And here's where the production goes off the rails. After Amfortas's lament, the invisible choir introduces the rite of the Eucharist (as the opera has it) with the words, "Nehmet hin mein Blut, nehmet hin meinem Leib"--take of my blood, take of my body, referring to Christ's words at the Last Supper in which he said that the bread and wine of communion are symbols of his body and blood, and thus of his sacrifice on the Cross. Amfortas reaches beneath his robe and brings out a hunk of bleeding flesh which he shows to the knights.
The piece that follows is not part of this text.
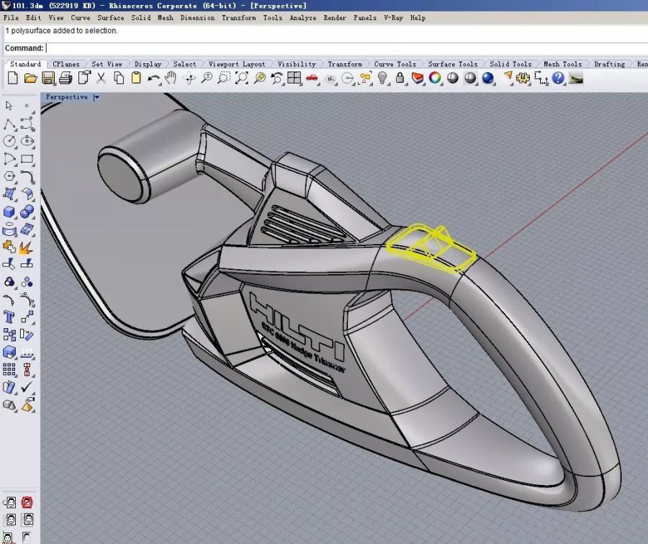Click the Lock objects padlock icon
The width and height of the screenshot is (648, 544).
(400, 78)
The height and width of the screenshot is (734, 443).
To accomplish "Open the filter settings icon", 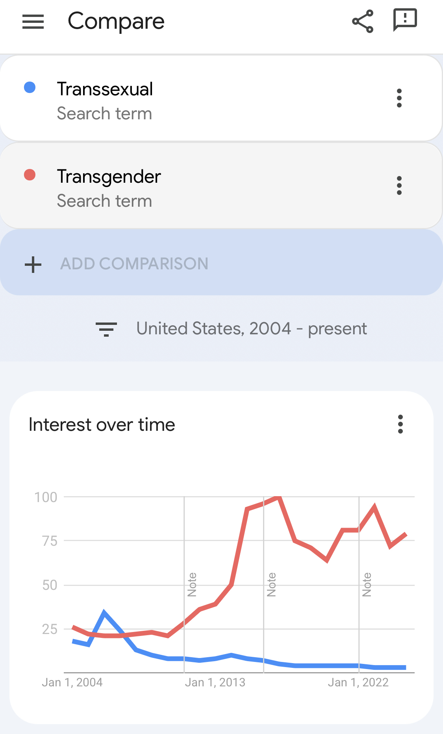I will pyautogui.click(x=106, y=329).
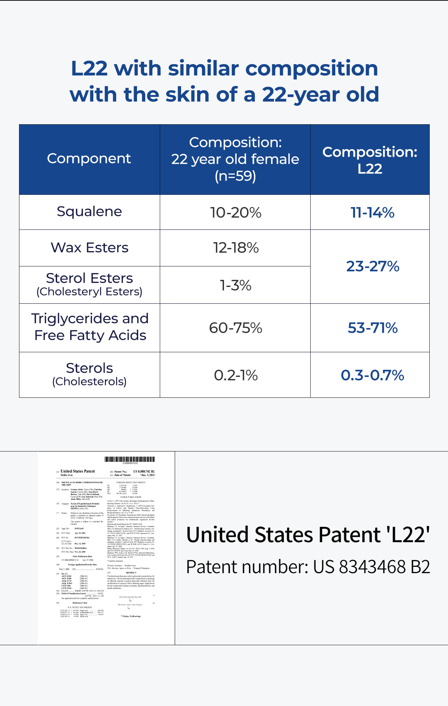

A butcher block with a chef's knife is brought on, the meat is laid on it, and the knights file by, each slicing off a piece, then resume their positions though with their backs to the audience and presumably eat it.
Eichinger has taken the chorus's song of blood and body literally, and it may be that he also has other rituals and myths in mind: the Mayans' human sacrifices to the sun god (the heart being cut out of the living body), Prometheus's punishment with his entrails being torn out by an eagle but then restored so the torture can continue forever, and so on. And maybe Eichinger has some idea that Amfortas himself is the Grail, as at one point Parsifal asks Gurnemanz, "Wer ist den Graal?"--*Who* is the Grail? But this isn't some inspired insight of the stupid fool Parsifal then is, it's just an ignorant question, as before and afterwards everyone speaks of the Grail as an object and Gurnemanz describes it and its history in detail. John Graves and I were shaking our heads. Where can the production go from here? Klingsor intends to possess the Grail; what exactly is he after? When Parsifal returns to the temple and takes over the ritual from Amfortas, whose body and blood will the knights be given to eat? Amfortas's wound is supposed to be healed at the end of the opera, so it's not him; and there's nothing in the text to suggest that Parsifal's self-sacrifice goes *that* far. And so on. We assumed that there was some point to this radical departure from the story told by Wagner's words and music, and waited to see what it might be.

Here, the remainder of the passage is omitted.